Concernant « les terres rares », sept sénatrices et sénateurs ont « une contamination significative », dont Yan Chantrel, représentant les Français établis hors de France, en l’occurrence le Canada.
Production, consommation et… maladies
Après avoir modifié ses habitudes, il a accepté d’être retesté à l’automne prochain, avec deux de ses collègues qui ont déclaré des symptômes pouvant être associés à une intolérance aux champs magnétiques (fatigue importante, maux de tête…).
Couper le wifi la nuit, ne pas utiliser son smartphone comme réveil…, de petits gestes à pratiquer au quotidien pour agir individuellement.

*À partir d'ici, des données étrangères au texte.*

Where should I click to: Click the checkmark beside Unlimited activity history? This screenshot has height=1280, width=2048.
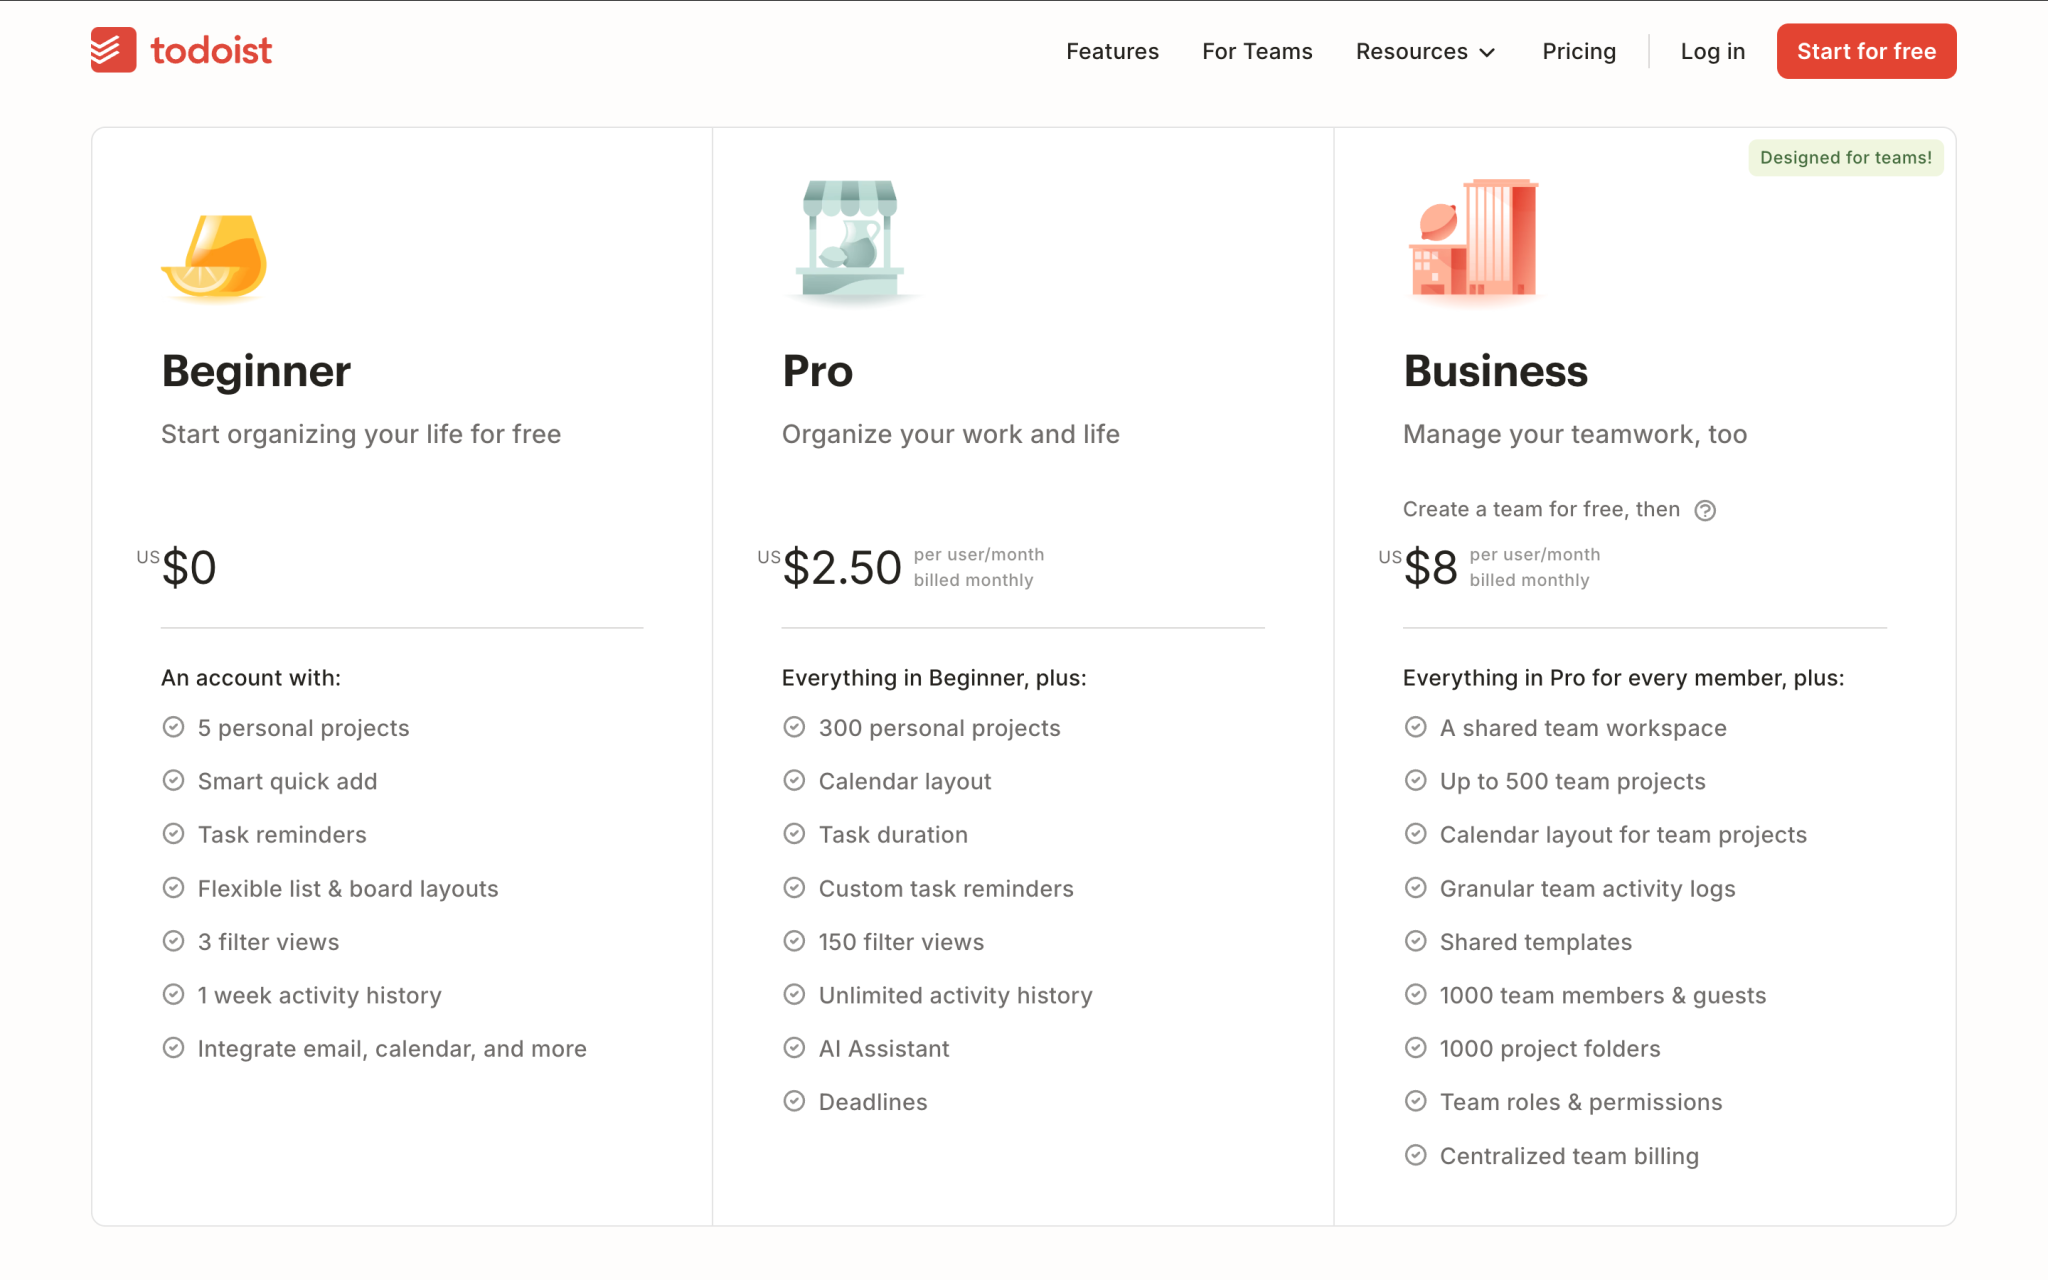tap(794, 994)
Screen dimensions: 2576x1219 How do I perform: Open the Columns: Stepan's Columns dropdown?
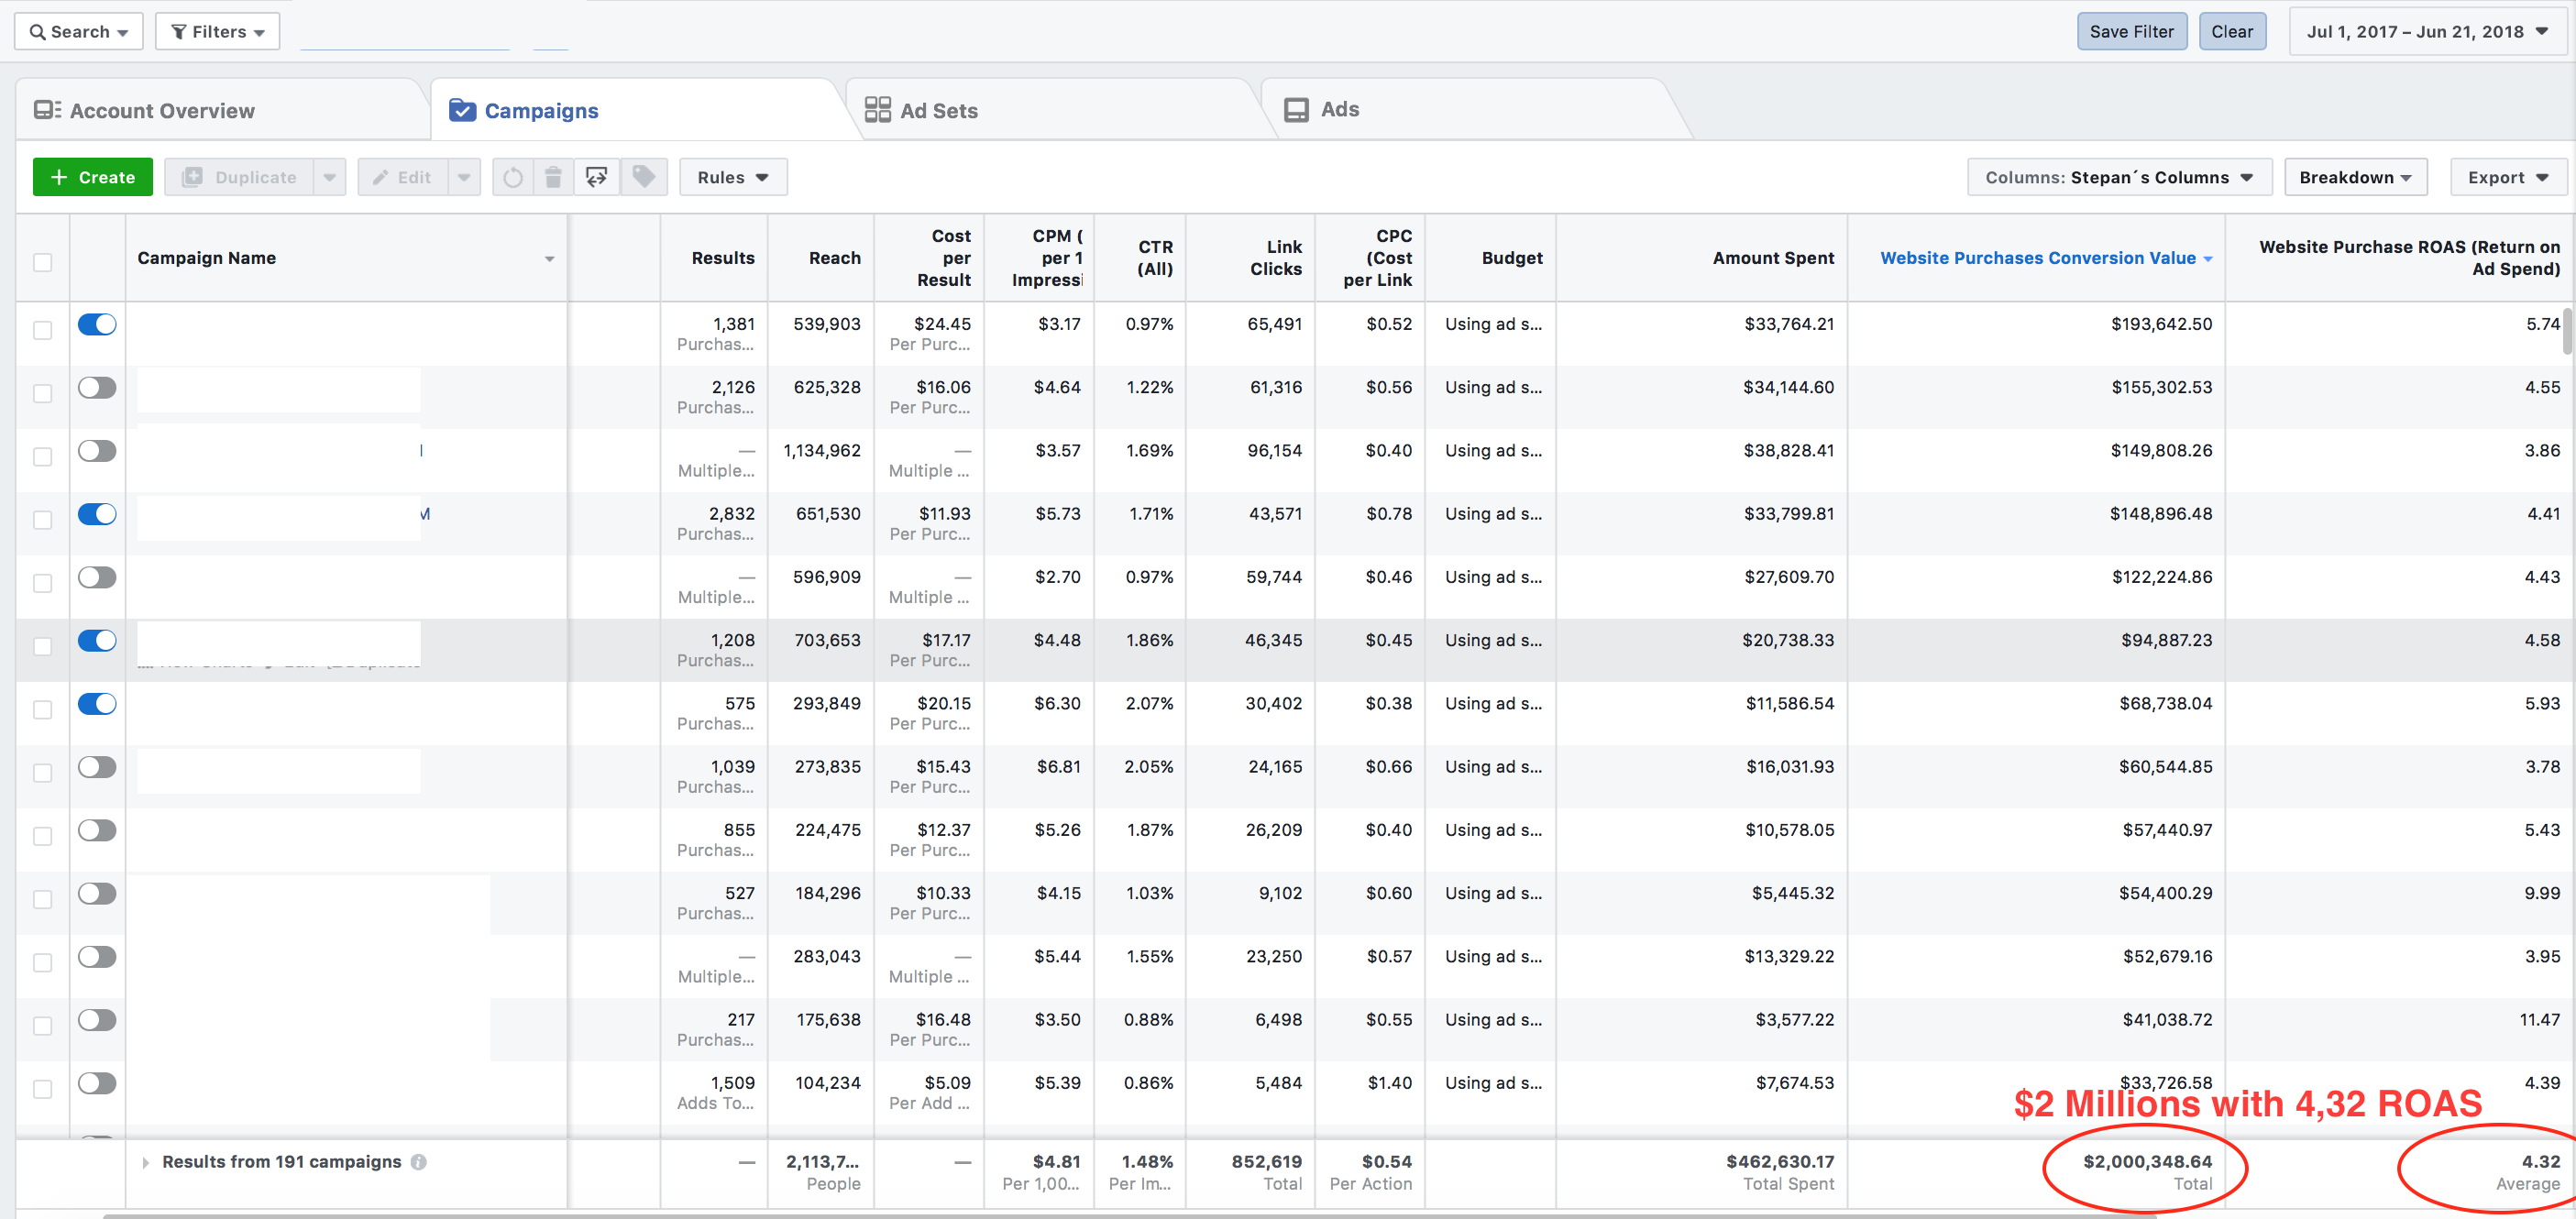[x=2118, y=177]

Mais le sénateur insiste pour que les questions de santé publique soient « intégrées pleinement » dans les politiques environnementales.
« Cela interroge les modes de production et de consommation de notre société, qui créent finalement des nouvelles maladies », alerte-t-il.
L’Assemblée nationale n’est pas en reste. Mercredi, le député écologiste Nicolas Thierry présentera à la presse les résultats d’une analyse de substances per- et polyfluoroalkylées (PFAS), plus connus sous le nom de « polluants éternels », réalisée dans les cheveux de 14 députés.
En 2017 déjà, sept personnalités de l’écologie, dont Nicolas Hulot, José Bové, Yannick Jadot ou encore Delphine Batho, s’étaient prêtées à une analyse de cheveux qui avaient montré la présence de perturbateurs endocriniens.